### Set exercise
Locate every line in the entries below that contains the word "Image" and copy each of those lines. Treat uppercase and lowercase letters as different.
◆ ◆ ◆
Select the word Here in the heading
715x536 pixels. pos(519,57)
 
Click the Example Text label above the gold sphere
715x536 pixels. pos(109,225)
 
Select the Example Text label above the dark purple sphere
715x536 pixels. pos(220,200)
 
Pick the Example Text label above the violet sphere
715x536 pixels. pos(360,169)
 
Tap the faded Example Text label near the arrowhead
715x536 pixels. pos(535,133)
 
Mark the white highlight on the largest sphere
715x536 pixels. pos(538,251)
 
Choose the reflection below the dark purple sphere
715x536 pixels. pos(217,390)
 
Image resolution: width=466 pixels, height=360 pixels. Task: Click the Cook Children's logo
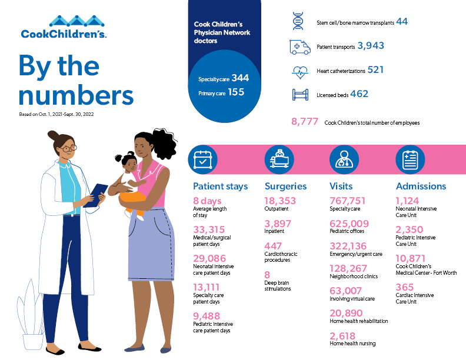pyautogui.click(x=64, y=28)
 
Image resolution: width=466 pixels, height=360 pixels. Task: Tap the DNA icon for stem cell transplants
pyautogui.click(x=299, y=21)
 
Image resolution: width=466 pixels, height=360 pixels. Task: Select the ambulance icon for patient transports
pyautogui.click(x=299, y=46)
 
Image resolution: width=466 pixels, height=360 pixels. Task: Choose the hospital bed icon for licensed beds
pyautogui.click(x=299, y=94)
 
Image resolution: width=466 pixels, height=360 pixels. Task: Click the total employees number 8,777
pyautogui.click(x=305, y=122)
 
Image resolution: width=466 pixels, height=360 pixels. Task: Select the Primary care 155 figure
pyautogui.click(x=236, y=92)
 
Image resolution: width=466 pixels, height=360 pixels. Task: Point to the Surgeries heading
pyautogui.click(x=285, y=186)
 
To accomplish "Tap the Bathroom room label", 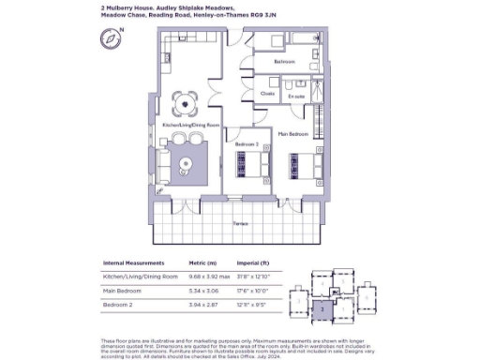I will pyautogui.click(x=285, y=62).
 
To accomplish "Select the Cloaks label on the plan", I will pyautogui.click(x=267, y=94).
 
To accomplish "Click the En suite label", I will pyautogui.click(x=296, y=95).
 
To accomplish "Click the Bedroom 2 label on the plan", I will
◆ ◆ ◆
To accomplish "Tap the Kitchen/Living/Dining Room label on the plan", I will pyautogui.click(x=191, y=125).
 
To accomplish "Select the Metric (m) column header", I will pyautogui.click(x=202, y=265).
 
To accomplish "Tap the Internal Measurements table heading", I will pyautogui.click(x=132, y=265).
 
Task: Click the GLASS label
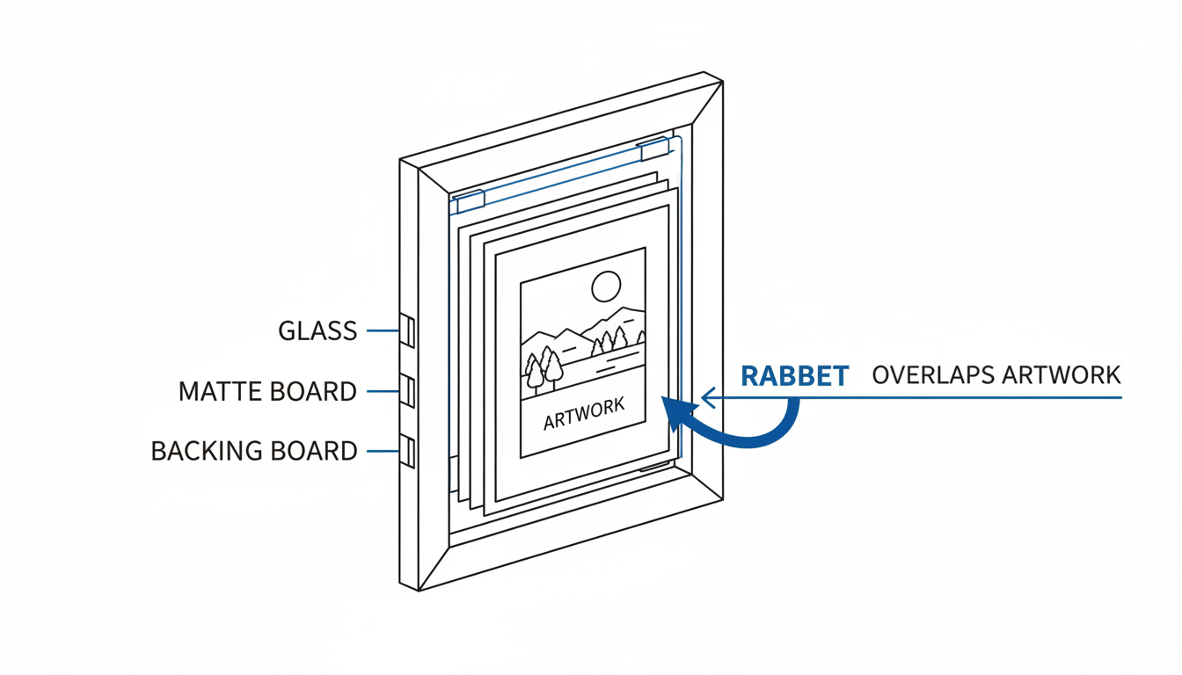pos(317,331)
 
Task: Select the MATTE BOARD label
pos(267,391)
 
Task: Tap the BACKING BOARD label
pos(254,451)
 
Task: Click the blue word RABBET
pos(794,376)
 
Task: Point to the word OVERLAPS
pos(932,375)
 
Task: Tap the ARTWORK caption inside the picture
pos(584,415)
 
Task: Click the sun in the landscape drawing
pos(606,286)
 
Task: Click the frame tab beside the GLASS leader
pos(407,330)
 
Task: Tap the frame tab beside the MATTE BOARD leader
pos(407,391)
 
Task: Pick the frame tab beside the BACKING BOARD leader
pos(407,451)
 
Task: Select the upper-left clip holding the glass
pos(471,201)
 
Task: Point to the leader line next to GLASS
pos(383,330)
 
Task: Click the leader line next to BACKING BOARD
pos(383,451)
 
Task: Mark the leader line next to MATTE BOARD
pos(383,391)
◆ ◆ ◆
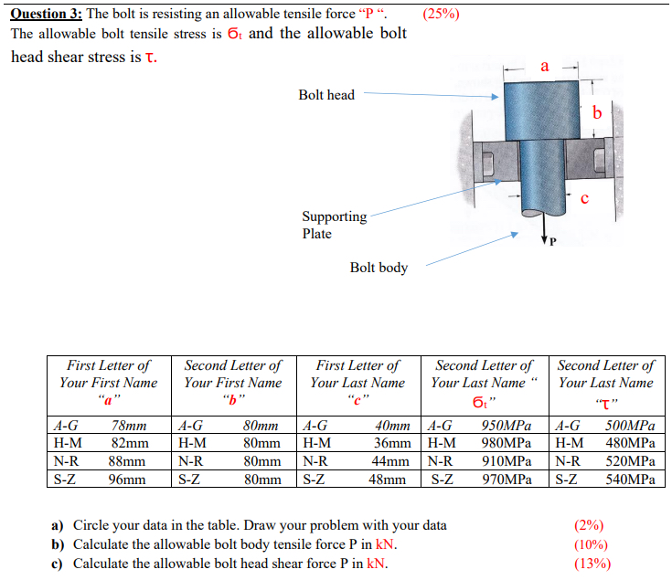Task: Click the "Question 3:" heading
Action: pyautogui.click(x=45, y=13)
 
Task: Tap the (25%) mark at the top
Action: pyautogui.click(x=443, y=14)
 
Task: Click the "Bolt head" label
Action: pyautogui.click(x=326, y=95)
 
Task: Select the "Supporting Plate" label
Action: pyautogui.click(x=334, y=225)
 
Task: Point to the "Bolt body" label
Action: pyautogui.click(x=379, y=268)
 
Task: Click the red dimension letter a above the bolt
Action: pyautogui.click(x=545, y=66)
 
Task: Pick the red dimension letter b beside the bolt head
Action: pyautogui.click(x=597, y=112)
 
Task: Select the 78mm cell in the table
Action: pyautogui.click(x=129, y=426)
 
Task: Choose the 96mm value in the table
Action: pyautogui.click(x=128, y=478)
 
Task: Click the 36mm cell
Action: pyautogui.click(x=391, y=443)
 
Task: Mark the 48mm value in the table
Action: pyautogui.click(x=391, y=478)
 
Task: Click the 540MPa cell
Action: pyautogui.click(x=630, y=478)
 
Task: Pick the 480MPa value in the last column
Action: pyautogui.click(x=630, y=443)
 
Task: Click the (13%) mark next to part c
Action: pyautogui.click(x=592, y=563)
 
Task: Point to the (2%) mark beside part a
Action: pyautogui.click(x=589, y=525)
◆ ◆ ◆
### Complete response
Image resolution: width=466 pixels, height=360 pixels. Task: Click the Cook Children's logo
Image resolution: width=466 pixels, height=360 pixels. Task: Tap the DNA icon for stem cell transplants
Image resolution: width=466 pixels, height=360 pixels. Task: Select the ambulance icon for patient transports
Image resolution: width=466 pixels, height=360 pixels. Task: Choose the hospital bed icon for licensed beds
Image resolution: width=466 pixels, height=360 pixels. Task: Click the total employees number 8,777
Image resolution: width=466 pixels, height=360 pixels. Task: Select the Primary care 155 figure
Image resolution: width=466 pixels, height=360 pixels. Task: Point to the Surgeries heading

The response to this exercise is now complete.